▸ **WORK TASK**:
Take the lines from the one with "This screenshot has width=816, height=516." through the last line of the material below and write them out exactly, without any pictures.

▸ **DATASET RECORDS**:
......
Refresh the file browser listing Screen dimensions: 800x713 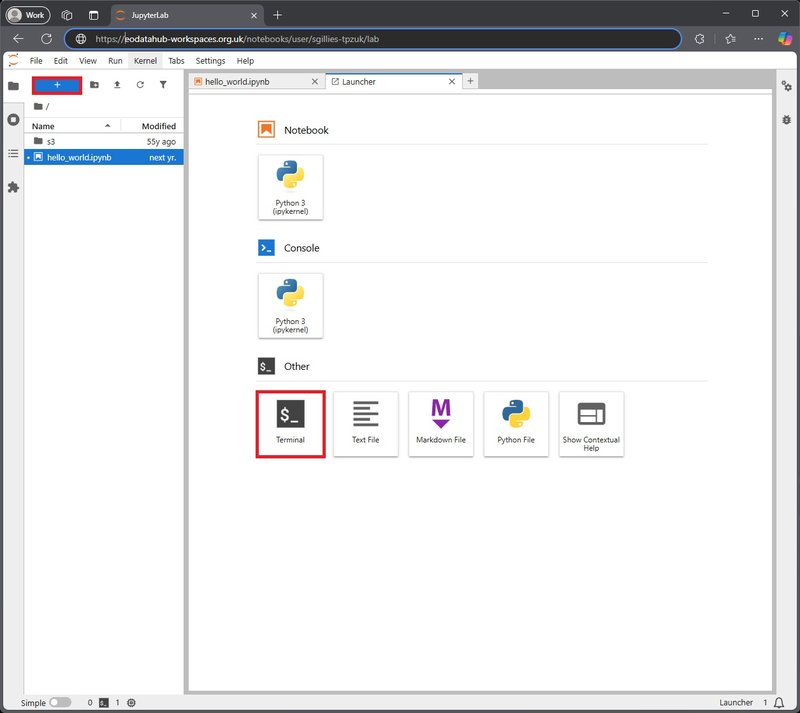(140, 85)
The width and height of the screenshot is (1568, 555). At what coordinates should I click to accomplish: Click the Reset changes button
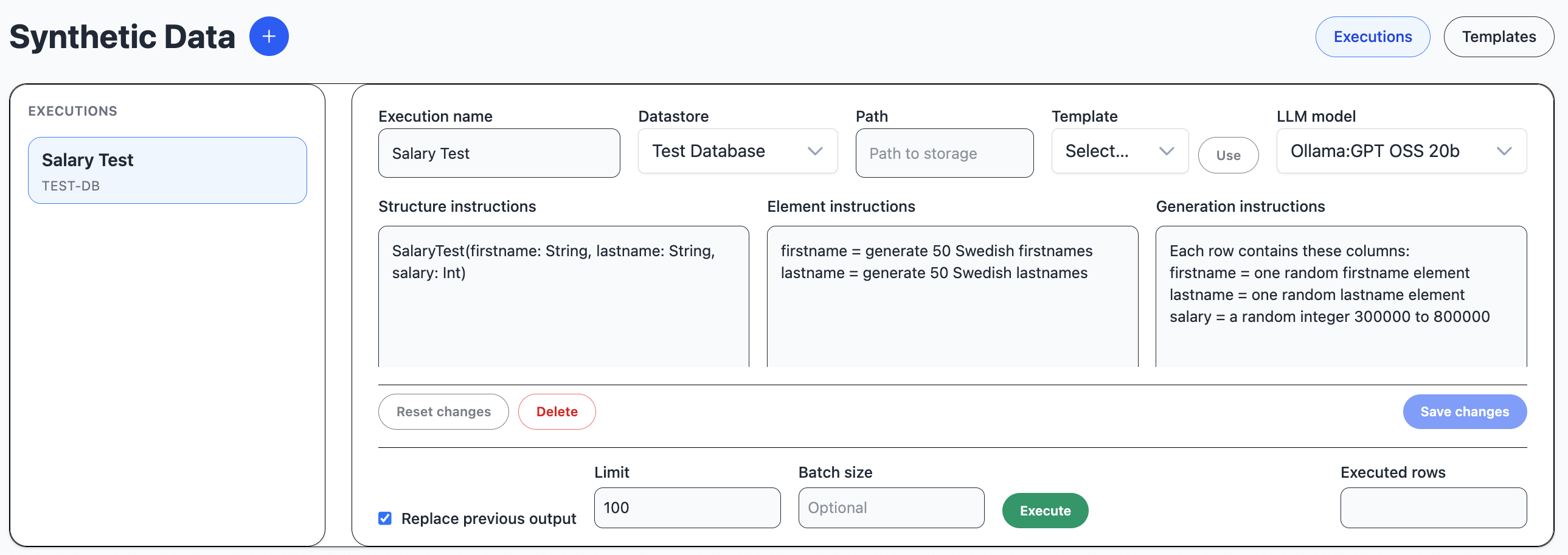coord(443,412)
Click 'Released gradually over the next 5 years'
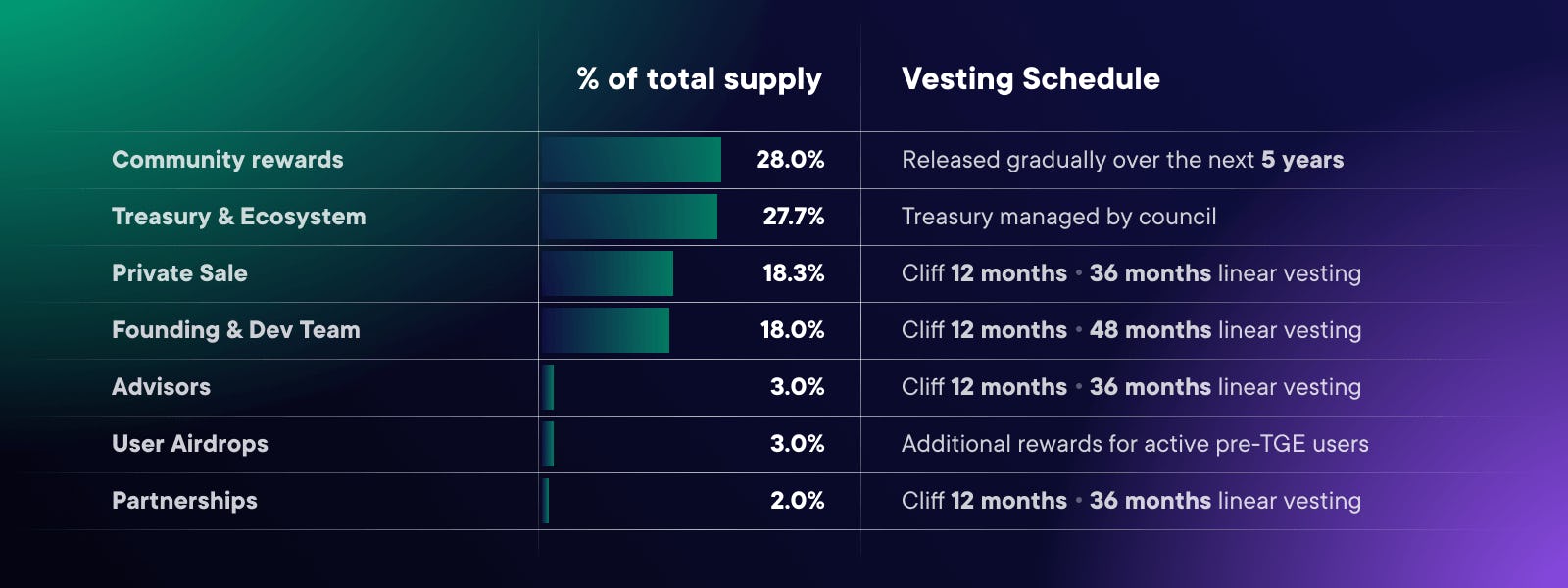This screenshot has width=1568, height=588. [1123, 160]
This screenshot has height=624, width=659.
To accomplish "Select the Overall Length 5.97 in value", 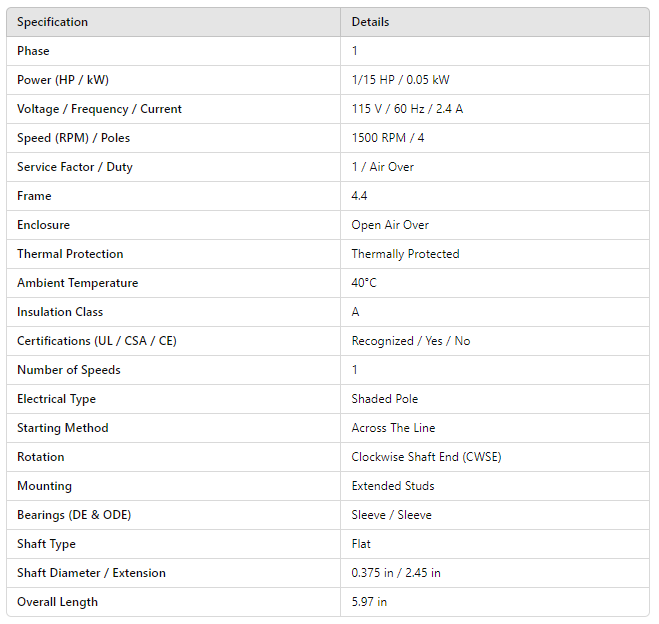I will click(369, 602).
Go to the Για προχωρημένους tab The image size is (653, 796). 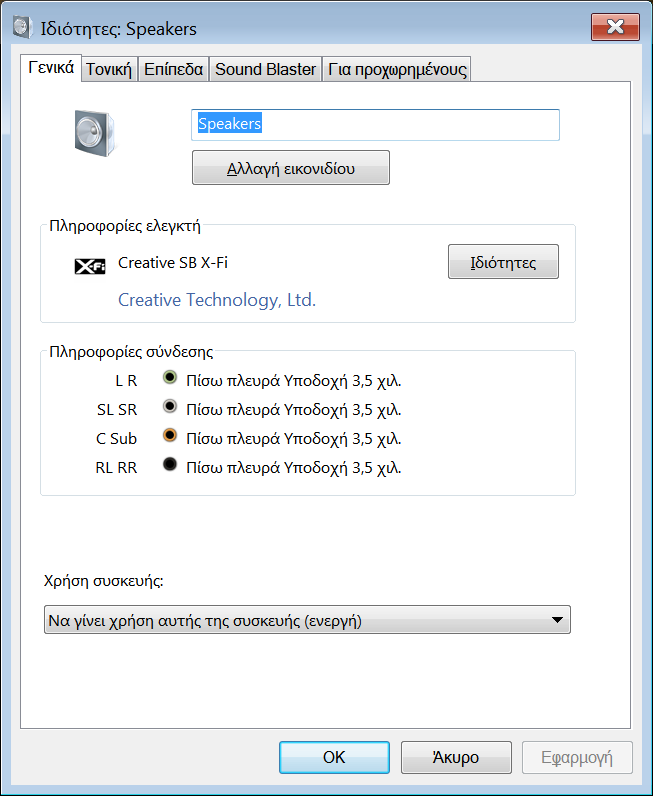[x=397, y=69]
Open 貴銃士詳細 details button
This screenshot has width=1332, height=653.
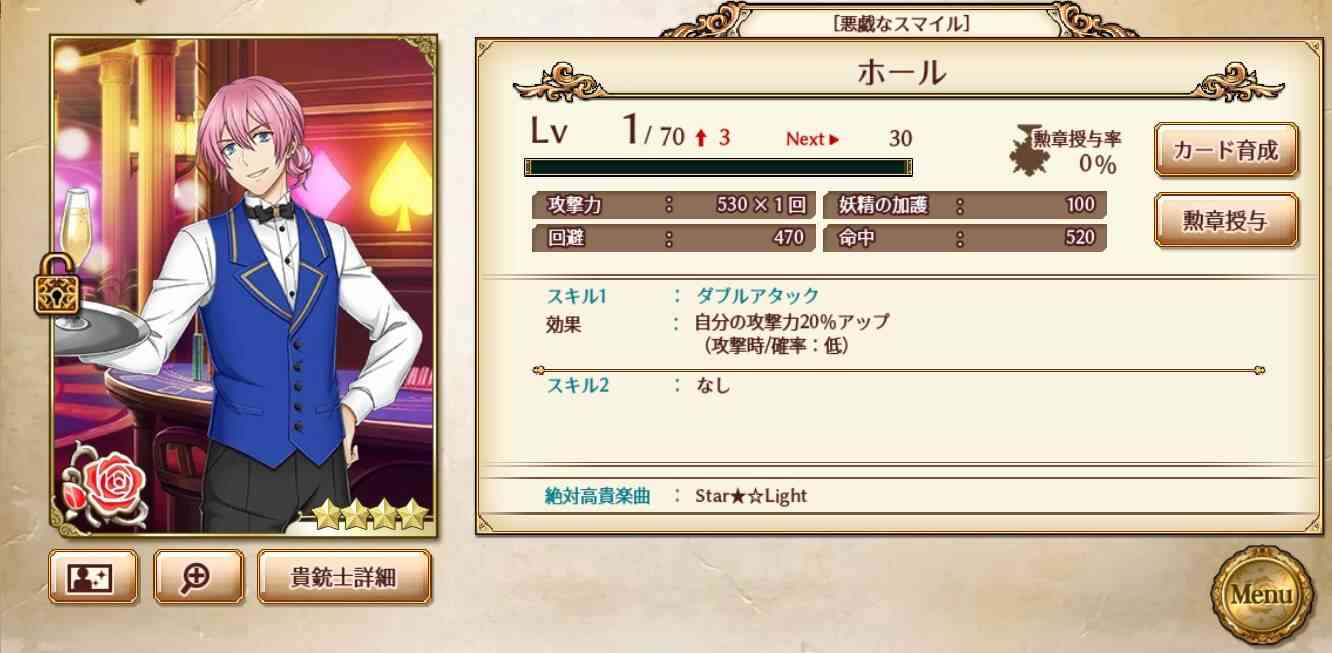coord(344,577)
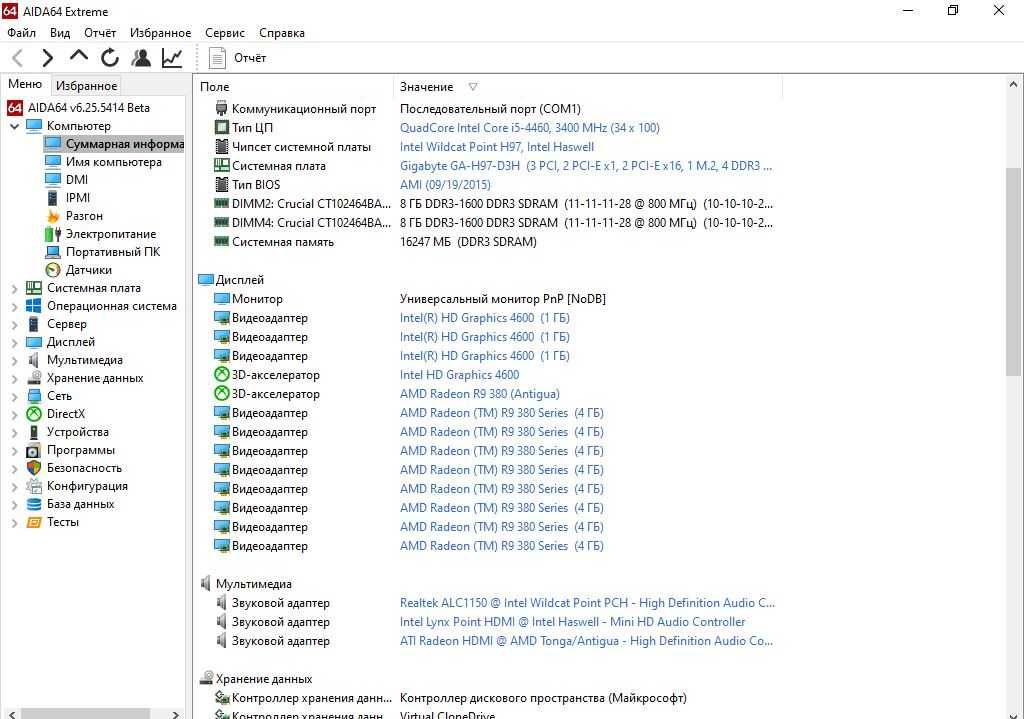The image size is (1024, 719).
Task: Collapse the Компьютер tree node
Action: click(14, 126)
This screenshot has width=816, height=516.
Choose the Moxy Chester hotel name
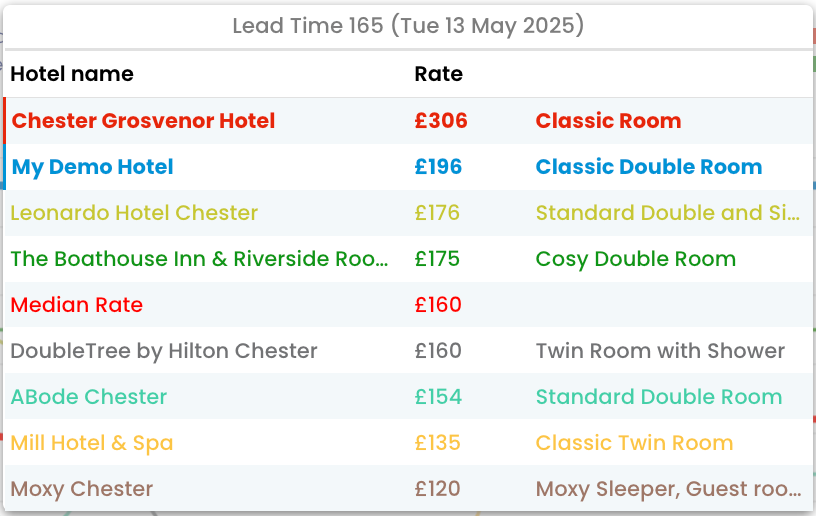[x=82, y=489]
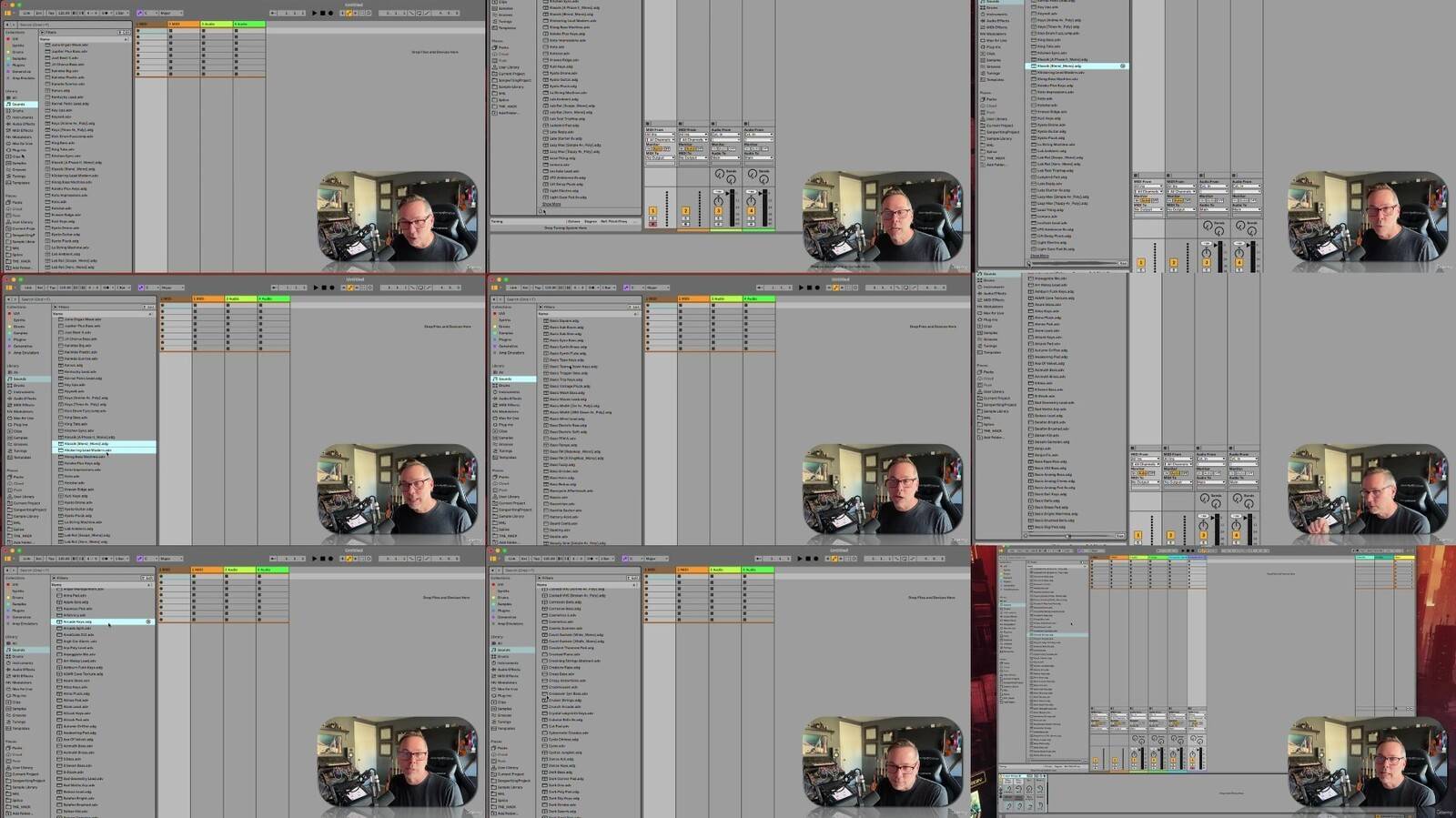
Task: Select the green 4 Audio header, bottom-left frame
Action: (272, 570)
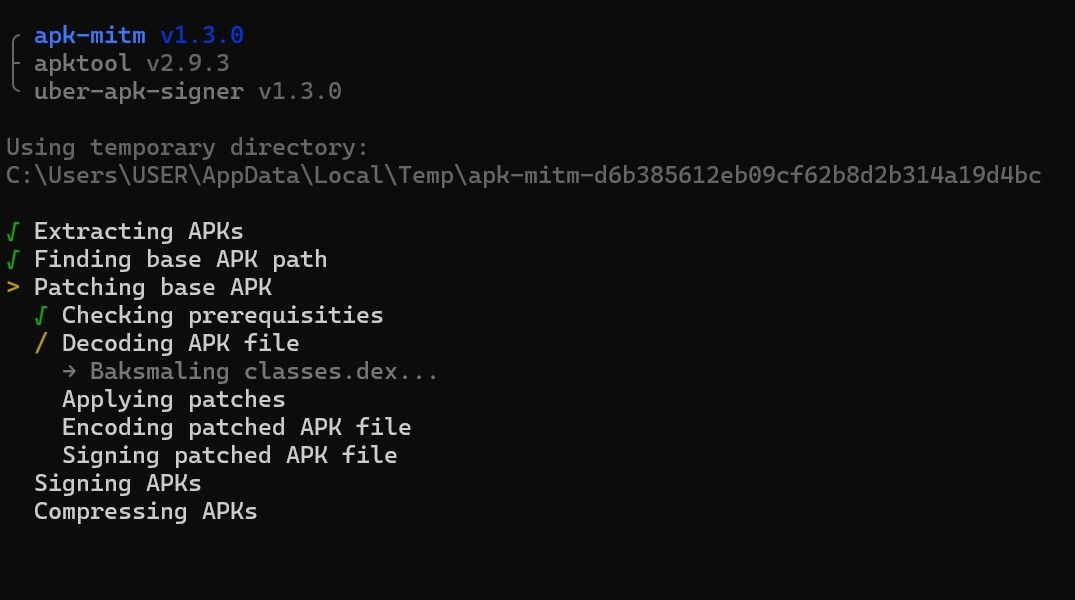
Task: Click yellow arrow beside Patching base APK
Action: pos(13,287)
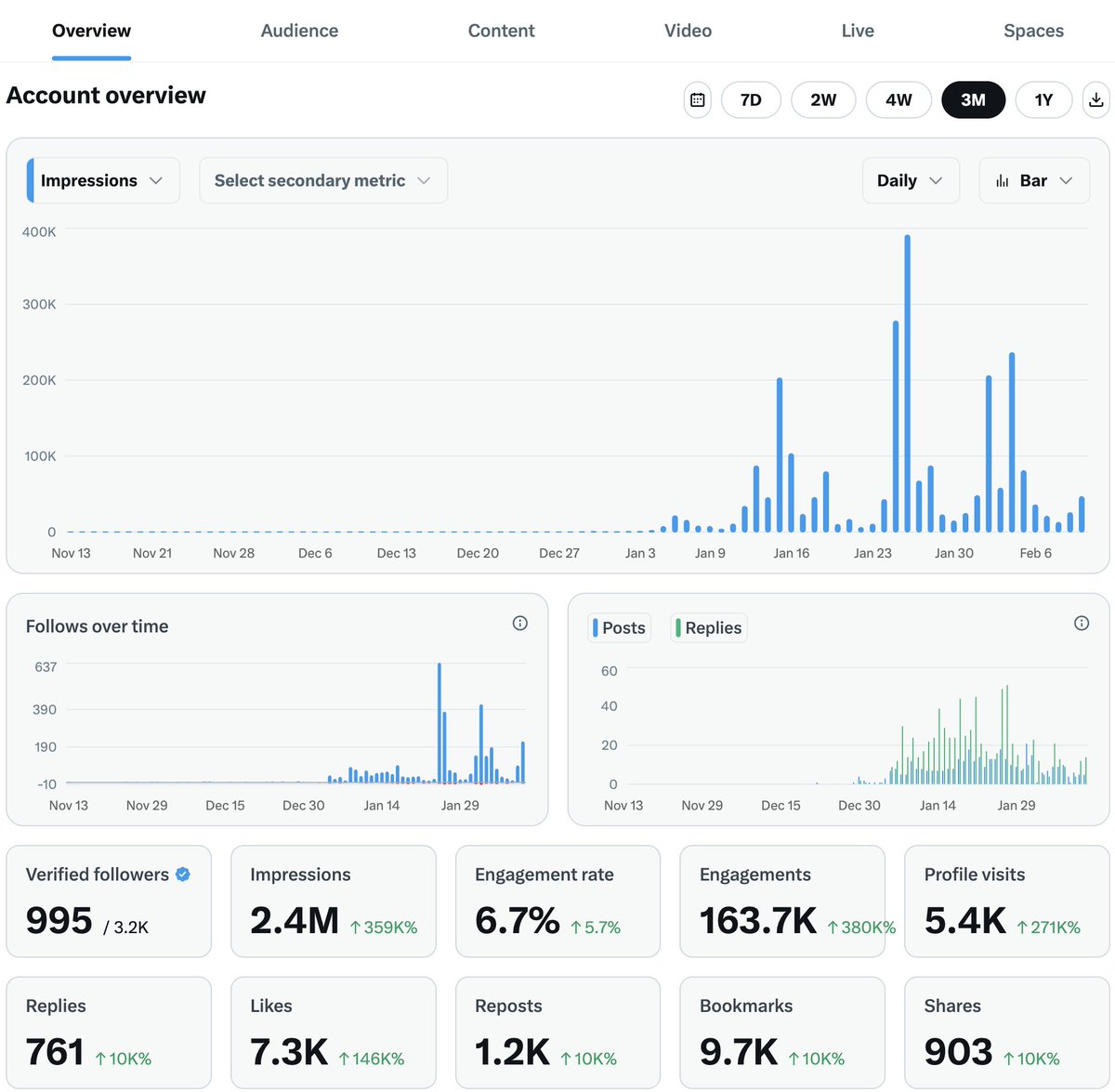The width and height of the screenshot is (1115, 1092).
Task: Toggle the Posts series in chart
Action: [x=619, y=628]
......
▸ **SOLUTION**:
This screenshot has width=816, height=516.
Choose the Moxy Chester hotel name
[x=82, y=489]
Task: Select the green 4 Audio header, bottom-left frame
Action: (272, 570)
Task: Click yellow arrow beside Patching base APK
Action: pos(13,287)
The width and height of the screenshot is (1115, 1092).
Task: Toggle the Posts series in chart
Action: [x=619, y=628]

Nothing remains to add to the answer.